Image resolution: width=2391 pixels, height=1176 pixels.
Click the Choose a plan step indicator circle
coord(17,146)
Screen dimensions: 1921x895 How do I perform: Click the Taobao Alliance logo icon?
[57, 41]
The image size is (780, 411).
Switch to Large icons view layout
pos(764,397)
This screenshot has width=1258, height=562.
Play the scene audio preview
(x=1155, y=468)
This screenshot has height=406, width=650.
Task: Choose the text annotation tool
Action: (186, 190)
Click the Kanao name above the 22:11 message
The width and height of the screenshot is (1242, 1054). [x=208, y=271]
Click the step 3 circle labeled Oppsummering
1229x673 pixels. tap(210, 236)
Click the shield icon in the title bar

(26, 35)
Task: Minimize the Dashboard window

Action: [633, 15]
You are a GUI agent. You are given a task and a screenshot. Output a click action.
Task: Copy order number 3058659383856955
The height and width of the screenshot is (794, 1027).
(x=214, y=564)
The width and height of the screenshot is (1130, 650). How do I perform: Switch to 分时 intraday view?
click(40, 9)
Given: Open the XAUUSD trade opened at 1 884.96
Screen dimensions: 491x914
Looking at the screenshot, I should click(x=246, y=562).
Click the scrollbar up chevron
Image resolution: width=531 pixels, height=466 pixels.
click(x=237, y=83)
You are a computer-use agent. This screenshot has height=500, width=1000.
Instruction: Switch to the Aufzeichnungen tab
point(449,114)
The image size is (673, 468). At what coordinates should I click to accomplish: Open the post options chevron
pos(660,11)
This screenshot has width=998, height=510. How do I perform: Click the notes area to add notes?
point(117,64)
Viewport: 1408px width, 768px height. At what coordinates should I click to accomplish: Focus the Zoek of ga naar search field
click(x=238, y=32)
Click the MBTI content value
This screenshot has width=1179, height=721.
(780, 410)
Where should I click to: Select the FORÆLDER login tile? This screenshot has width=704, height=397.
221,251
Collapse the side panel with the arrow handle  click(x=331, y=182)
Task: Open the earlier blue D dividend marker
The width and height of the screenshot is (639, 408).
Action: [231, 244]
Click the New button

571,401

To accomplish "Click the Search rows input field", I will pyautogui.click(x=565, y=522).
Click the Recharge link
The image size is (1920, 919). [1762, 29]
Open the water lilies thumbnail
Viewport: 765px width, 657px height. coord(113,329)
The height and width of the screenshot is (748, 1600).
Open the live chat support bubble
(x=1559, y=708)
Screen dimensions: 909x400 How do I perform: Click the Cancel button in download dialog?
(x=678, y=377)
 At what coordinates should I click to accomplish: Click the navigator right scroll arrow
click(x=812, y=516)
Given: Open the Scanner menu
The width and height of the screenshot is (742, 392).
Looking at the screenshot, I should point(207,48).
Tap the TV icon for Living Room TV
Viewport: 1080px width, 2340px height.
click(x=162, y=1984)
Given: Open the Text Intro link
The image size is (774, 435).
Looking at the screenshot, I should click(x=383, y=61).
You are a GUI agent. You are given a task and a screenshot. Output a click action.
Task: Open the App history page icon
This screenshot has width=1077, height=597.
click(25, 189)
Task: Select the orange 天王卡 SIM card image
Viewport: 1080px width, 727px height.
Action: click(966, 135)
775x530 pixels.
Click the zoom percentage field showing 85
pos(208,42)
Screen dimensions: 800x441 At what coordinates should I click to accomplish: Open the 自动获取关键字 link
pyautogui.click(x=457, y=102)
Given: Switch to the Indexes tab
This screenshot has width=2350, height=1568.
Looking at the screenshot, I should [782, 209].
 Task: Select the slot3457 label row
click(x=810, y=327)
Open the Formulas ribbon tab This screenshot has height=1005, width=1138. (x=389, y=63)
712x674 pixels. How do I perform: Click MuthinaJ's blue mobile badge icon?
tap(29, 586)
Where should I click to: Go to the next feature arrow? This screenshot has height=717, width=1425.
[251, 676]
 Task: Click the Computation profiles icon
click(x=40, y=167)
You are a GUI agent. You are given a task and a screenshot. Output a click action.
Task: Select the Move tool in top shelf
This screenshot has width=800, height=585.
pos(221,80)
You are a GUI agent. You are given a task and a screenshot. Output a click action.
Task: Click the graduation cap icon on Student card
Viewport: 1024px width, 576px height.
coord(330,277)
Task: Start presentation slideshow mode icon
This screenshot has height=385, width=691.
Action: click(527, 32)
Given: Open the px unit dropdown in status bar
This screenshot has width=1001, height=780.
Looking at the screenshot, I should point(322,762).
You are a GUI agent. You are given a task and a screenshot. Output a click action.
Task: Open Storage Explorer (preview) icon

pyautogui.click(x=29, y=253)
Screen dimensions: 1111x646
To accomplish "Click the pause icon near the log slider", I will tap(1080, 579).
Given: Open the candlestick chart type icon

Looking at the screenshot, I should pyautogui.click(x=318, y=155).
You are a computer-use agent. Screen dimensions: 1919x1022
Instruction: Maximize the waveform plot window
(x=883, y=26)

++++++++++

**PROBLEM REQUIREMENTS:** Transcribe each line of the data above, unaltered, from the one where "Click the Recharge link" appears to the one where "775x530 pixels." appears, inclusive of both.

**TASK ANSWER:**
Click the Recharge link
The image size is (1920, 919). [1762, 29]
Open the water lilies thumbnail
Viewport: 765px width, 657px height. coord(113,329)
The height and width of the screenshot is (748, 1600).
Open the live chat support bubble
(x=1559, y=708)
Screen dimensions: 909x400 How do I perform: Click the Cancel button in download dialog?
(x=678, y=377)
 At what coordinates should I click to accomplish: Click the navigator right scroll arrow
click(x=812, y=516)
Given: Open the Scanner menu
The width and height of the screenshot is (742, 392).
Looking at the screenshot, I should point(207,48).
Tap the TV icon for Living Room TV
Viewport: 1080px width, 2340px height.
click(x=162, y=1984)
Given: Open the Text Intro link
The image size is (774, 435).
Looking at the screenshot, I should click(x=383, y=61).
You are a GUI agent. You are given a task and a screenshot. Output a click action.
Task: Open the App history page icon
This screenshot has width=1077, height=597.
click(25, 189)
Task: Select the orange 天王卡 SIM card image
Viewport: 1080px width, 727px height.
Action: click(966, 135)
775x530 pixels.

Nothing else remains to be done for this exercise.